Try it = Using the listing below, retype only the lines from the line with "[YouTube] (18, 1502)" through the end, both ends included, and exclude the pictures.

**** Input data ****

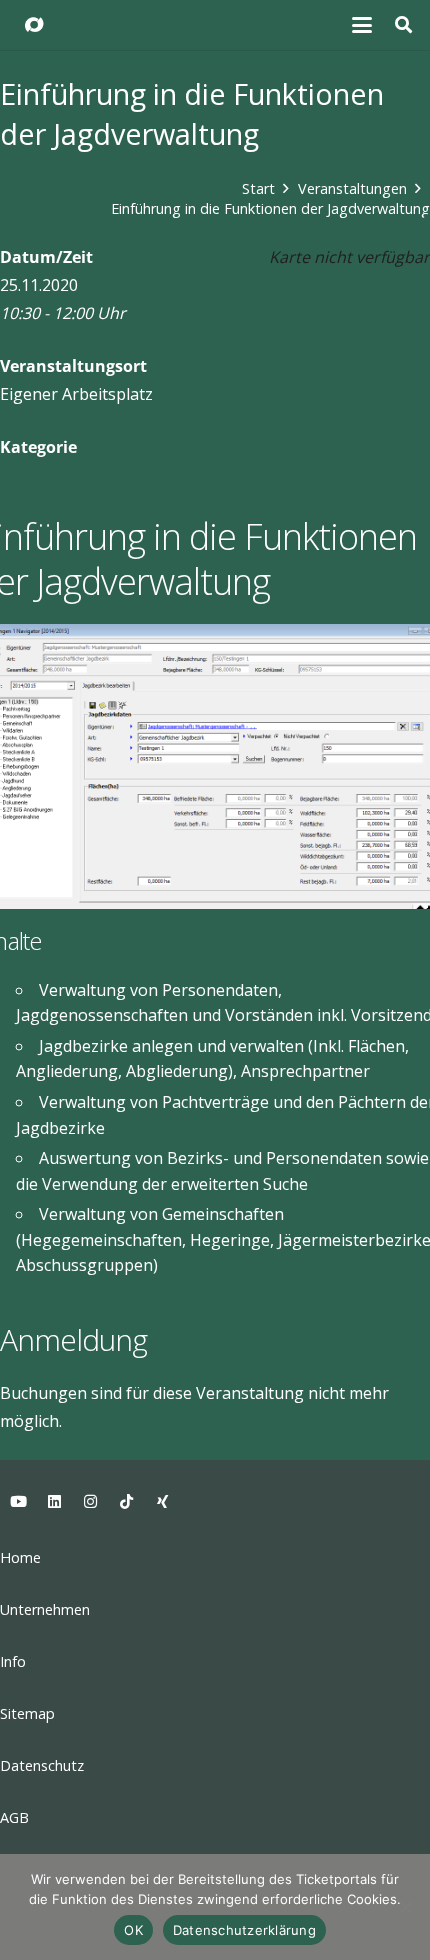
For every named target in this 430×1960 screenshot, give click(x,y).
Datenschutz (42, 1765)
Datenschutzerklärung (244, 1930)
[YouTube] (18, 1502)
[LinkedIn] (54, 1502)
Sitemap (27, 1713)
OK (133, 1930)
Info (13, 1661)
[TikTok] (126, 1502)
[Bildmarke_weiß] (34, 25)
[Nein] (405, 1907)
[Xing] (162, 1502)
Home (20, 1557)
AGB (14, 1817)
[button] (363, 25)
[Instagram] (90, 1502)
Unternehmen (45, 1609)
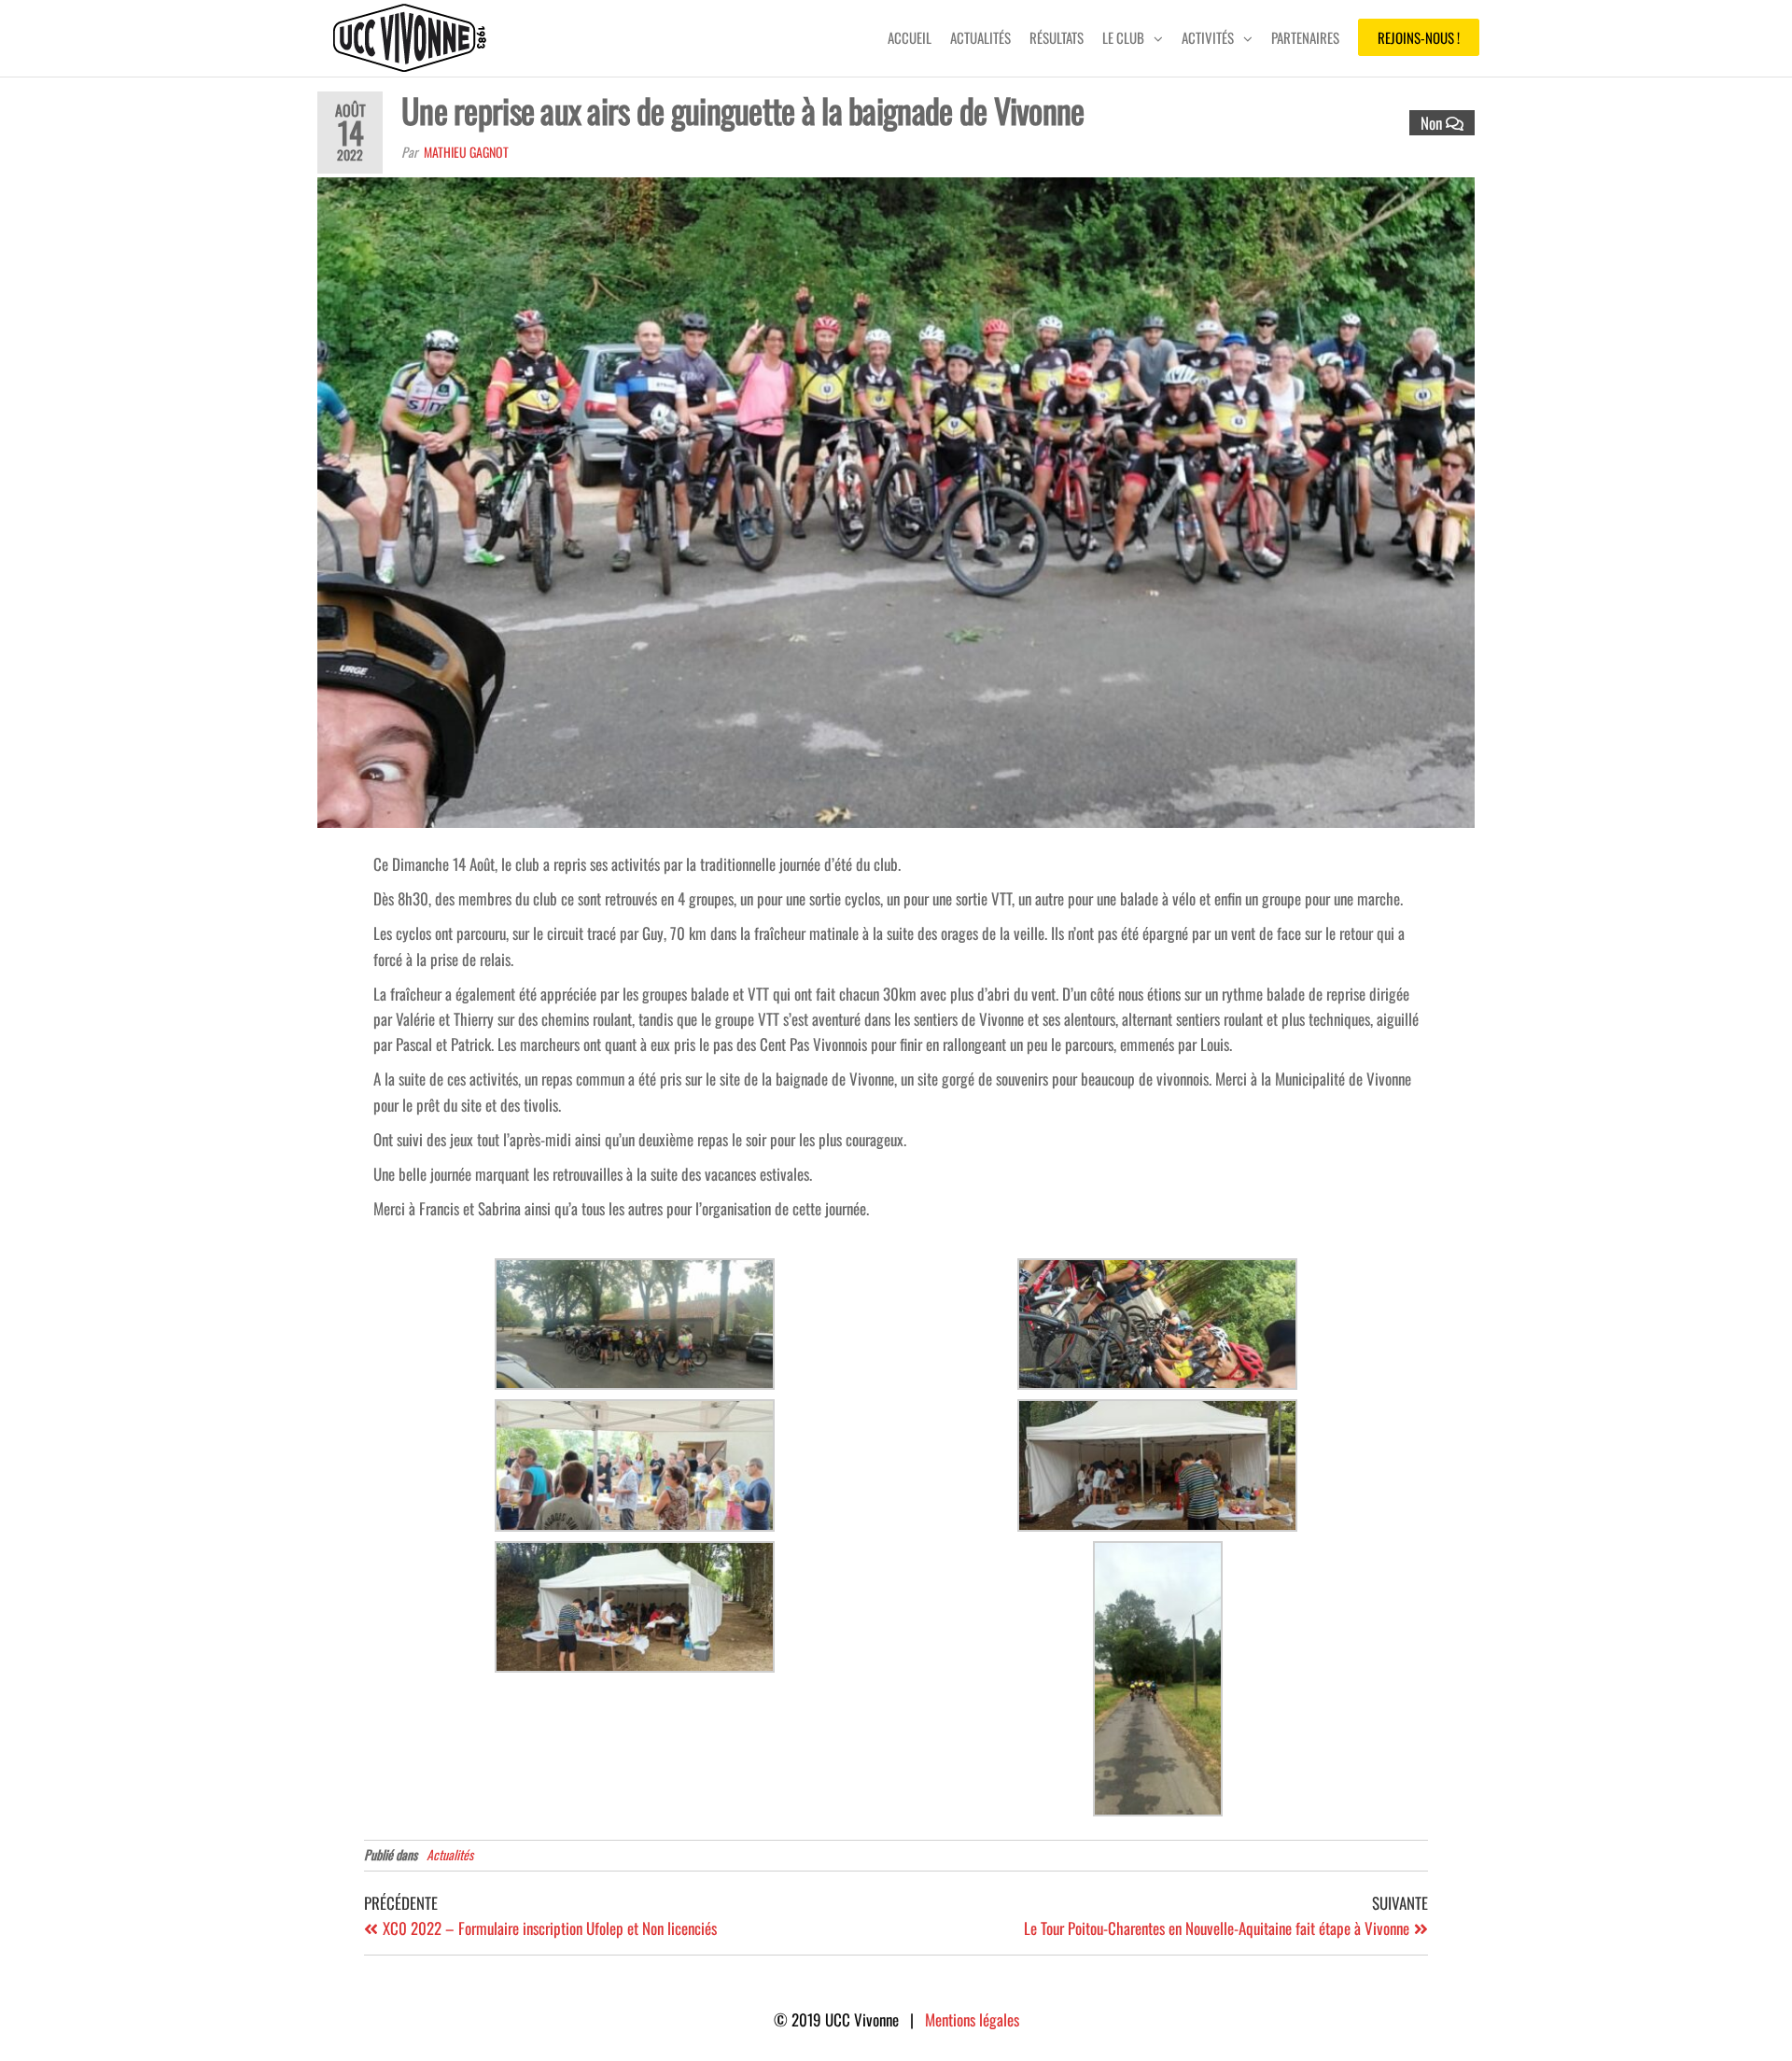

****

Task output =
[YouTube] (18, 1502)
[LinkedIn] (54, 1502)
Sitemap (27, 1713)
OK (133, 1930)
Info (13, 1661)
[TikTok] (126, 1502)
[Bildmarke_weiß] (34, 25)
[Nein] (405, 1907)
[Xing] (162, 1502)
Home (20, 1557)
AGB (14, 1817)
[button] (363, 25)
[Instagram] (90, 1502)
Unternehmen (45, 1609)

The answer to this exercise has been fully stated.